Now, we can generate SARIMA predictions DataFrame. Please, pay attention that we’ve adjusted start_date
, as soon as the SARIMA algorithm requires at least one data point from the original dataset:
start_date = '2022-02-09'
end_date = '2022-02-16'
pred = results.get_prediction(start=pd.to_datetime(start_date), end_date=pd.to_datetime(end_date), dynamic=False)
pred_ci = pred.conf_int()
pred_uc = results.get_forecast(steps=7)
pred_ci = pred_uc.conf_int()
sarimax_predictions = pd.DataFrame(
{
'Sarimax': pred_uc.predicted_mean,
'Date': pd.date_range(start='02/10/2022', periods=7, freq='D')
}
)
sarimax_predictions.set_index("Date", inplace=True)
sarimax_predictions.head()

Comparing results
Let’s load additional stock values and compare Amazon SageMaker Canvas and SARIMA algorithm predictions with the actual stock values:
start_date = '2022-02-10'
end_date = '2022-02-16'
stock_data_extended = data.get_data_yahoo('AMZN', start_date, end_date)
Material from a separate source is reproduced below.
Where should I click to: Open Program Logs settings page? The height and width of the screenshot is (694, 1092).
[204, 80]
stock_data_extended = stock_data_extended[start_date:end_date]
stock_data_extended.head()

Let’s select only required data from the Amazon SageMaker Canvas DataFrame for the date range we’re interested in:
start_date = '2022-02-10'
end_date = '2022-02-17'
canvas_predictions = canvas_predictions[start_date:end_date]
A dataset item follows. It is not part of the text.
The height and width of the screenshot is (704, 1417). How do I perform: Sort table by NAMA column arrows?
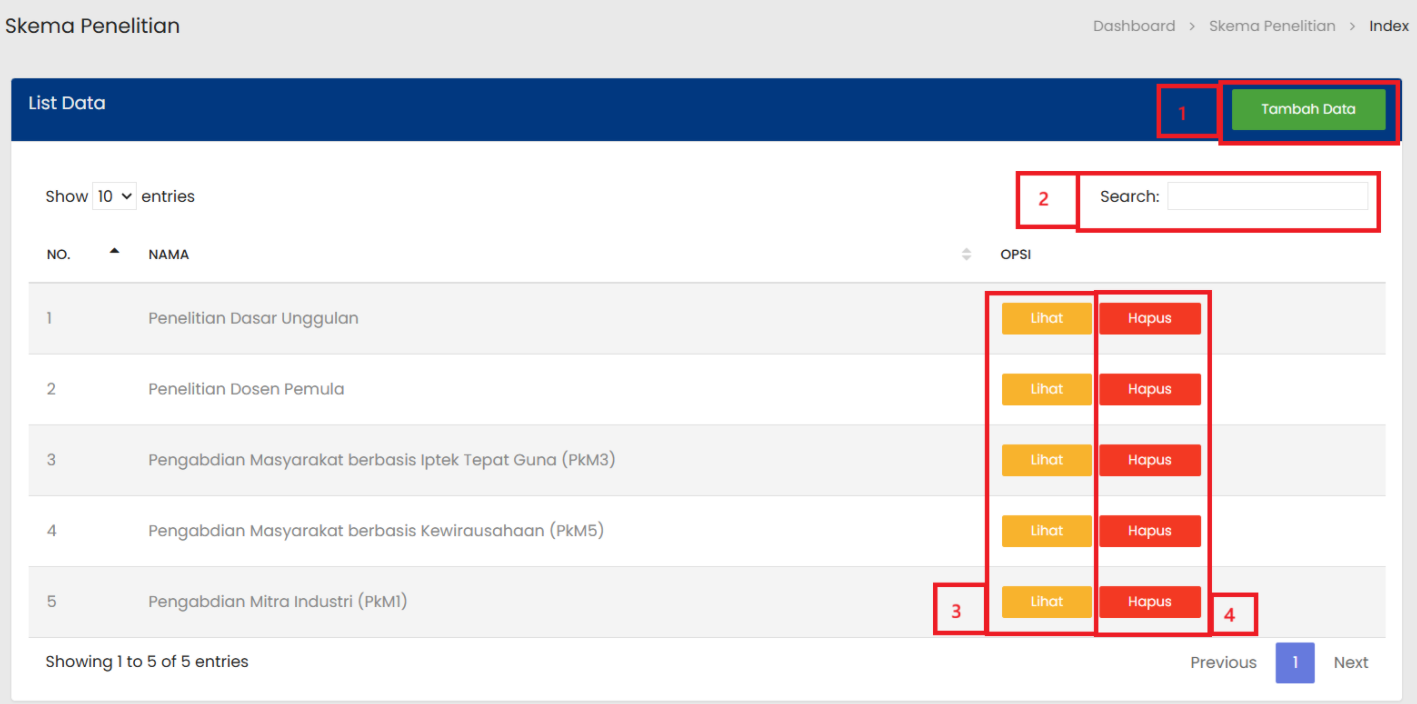tap(966, 255)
Now, we can put all data points to the same plot to see the results:
import plotly.graph_objects as go
fig = go.Figure()
fig.add_trace(go.Scatter(x=stock_data_extended.index.astype(str), y=stock_data_extended['Close'],
mode='lines',
name='Real values'))
fig.add_trace(go.Scatter(x=canvas_predictions.index.astype(str), y=canvas_predictions['p10'],
mode='lines',
name='Predicted (p10)'))
fig.add_trace(go.Scatter(x=canvas_predictions.index.astype(str), y=canvas_predictions['p50'],
mode='lines',
name='Predicted (p50)'))
fig.add_trace(go.Scatter(x=canvas_predictions.index.astype(str), y=canvas_